WORK ITEM :: In the news report below about David Kay, how many members does the Iraq Survey Group have?

WAR.WIRE
CIA mulls plans on news top US arms inspector may quit Iraq
WASHINGTON (AFP) Dec 18, 2003
The CIA discussed "what comes next" after press reports that US team leader David Kay plans to leave the group searching for weapons of mass destruction in Iraq, a US official said Thursday.

The CIA had no comment on Thursday's Washington Post report that Kay planned to leave the Iraq Survey Group as early as February, before the group's work is finished.

"He's back here for the holidays and for discussions on what comes next," said a US official, who declined to elaborate.

The 1,400-member Iraq Survey Group that Kay leads has failed so far to find any of the banned weapons that President George W. Bush cited as justification for war against Iraq.

Some survey group members have been redirected to intelligence work on the insurgency in Iraq.

The White House, meanwhile was silent Thursday on whether Kay would quit.

"I wouldn't presume to speak for him," White House spokesman Scott McClellan said.

MATERIAL SHOWN ::
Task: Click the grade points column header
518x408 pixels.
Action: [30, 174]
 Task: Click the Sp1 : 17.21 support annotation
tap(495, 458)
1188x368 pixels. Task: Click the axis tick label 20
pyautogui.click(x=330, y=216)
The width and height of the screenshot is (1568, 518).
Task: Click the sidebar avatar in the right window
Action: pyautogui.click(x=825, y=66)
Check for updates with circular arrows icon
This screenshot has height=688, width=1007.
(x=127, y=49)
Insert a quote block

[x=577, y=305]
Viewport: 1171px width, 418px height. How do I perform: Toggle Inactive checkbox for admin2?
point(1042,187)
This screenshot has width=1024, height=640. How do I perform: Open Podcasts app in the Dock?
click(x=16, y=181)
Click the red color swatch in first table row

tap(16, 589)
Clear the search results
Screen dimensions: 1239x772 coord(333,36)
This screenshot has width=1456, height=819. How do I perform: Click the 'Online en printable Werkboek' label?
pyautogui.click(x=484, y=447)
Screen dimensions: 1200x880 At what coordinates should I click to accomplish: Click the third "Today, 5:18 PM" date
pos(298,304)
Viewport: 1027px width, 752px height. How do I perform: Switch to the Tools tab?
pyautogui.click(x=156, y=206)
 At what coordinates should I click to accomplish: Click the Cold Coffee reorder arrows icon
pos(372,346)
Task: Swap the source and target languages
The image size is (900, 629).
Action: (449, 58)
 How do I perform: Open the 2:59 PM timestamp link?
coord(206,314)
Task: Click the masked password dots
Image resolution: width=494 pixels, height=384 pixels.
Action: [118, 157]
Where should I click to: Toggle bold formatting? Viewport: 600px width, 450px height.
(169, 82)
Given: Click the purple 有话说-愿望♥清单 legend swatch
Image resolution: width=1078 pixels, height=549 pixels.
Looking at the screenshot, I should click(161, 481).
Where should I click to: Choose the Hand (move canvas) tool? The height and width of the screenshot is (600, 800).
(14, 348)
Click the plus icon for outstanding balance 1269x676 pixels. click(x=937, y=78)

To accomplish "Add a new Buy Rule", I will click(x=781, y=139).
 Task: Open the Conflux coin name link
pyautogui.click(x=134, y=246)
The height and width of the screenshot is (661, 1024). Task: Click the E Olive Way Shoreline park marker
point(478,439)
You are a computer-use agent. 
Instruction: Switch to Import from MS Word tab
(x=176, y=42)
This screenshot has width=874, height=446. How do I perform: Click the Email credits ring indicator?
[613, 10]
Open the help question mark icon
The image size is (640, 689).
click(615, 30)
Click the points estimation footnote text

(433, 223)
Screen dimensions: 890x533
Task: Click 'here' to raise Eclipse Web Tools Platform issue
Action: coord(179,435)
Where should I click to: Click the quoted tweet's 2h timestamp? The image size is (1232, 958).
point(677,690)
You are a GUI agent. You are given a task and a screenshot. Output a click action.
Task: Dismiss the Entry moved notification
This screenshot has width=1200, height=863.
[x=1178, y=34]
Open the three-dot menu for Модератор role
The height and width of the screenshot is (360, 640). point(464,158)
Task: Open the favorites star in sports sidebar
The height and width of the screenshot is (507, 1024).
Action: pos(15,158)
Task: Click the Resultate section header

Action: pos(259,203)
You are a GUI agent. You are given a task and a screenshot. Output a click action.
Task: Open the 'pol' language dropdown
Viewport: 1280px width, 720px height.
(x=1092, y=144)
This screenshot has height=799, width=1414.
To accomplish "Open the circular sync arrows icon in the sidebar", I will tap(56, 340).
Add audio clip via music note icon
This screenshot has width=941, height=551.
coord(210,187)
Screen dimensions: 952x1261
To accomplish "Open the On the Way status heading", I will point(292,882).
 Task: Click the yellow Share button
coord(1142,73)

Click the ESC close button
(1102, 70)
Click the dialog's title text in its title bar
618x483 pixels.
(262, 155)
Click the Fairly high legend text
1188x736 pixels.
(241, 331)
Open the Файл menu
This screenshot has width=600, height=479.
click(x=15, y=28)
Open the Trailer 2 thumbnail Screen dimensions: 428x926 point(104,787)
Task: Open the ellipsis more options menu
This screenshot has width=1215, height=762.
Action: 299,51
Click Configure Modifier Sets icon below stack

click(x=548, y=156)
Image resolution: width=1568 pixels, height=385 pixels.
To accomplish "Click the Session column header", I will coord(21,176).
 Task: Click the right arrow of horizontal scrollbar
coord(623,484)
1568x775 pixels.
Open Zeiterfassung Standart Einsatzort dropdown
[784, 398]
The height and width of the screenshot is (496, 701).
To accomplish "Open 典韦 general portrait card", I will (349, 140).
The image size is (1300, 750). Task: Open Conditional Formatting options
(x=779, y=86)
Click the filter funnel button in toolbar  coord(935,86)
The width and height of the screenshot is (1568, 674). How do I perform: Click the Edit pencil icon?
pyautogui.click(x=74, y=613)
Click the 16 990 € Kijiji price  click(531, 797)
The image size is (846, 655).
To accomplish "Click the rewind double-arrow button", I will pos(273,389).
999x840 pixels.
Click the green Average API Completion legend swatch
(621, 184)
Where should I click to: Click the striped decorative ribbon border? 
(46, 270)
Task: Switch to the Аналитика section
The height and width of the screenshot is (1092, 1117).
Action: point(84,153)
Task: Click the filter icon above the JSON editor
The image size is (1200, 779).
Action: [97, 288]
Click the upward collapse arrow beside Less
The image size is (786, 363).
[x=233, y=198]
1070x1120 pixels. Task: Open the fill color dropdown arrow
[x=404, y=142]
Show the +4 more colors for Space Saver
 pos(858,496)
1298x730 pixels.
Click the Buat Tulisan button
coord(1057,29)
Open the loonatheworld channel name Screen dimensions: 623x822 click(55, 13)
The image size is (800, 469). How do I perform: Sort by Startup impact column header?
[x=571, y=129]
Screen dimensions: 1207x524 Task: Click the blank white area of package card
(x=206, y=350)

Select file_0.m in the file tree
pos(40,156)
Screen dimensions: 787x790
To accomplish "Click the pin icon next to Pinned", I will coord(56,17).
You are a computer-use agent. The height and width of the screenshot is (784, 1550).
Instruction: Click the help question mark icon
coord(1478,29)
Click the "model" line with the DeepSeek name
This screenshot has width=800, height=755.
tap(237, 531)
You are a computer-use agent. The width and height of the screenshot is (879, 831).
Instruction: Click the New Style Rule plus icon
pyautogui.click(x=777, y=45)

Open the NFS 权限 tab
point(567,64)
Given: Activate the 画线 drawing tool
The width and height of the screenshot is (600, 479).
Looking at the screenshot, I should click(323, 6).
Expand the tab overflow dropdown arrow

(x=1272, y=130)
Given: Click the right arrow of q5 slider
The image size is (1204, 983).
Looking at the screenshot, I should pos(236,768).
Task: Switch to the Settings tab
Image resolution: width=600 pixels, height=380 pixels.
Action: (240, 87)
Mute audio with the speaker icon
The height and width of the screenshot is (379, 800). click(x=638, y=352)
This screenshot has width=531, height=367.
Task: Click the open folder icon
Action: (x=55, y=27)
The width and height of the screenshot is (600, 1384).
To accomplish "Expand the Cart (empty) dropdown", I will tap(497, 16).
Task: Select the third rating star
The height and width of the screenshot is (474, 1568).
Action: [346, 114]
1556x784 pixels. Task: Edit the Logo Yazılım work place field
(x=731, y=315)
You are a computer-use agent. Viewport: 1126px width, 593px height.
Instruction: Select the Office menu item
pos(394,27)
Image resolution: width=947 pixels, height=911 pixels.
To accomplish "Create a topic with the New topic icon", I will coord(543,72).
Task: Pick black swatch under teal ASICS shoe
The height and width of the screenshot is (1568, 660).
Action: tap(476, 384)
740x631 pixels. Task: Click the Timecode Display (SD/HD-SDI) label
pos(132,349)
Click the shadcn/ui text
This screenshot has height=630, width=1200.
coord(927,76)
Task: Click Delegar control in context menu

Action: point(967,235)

OUTPUT BELOW :: The Iraq Survey Group has 1,400 members.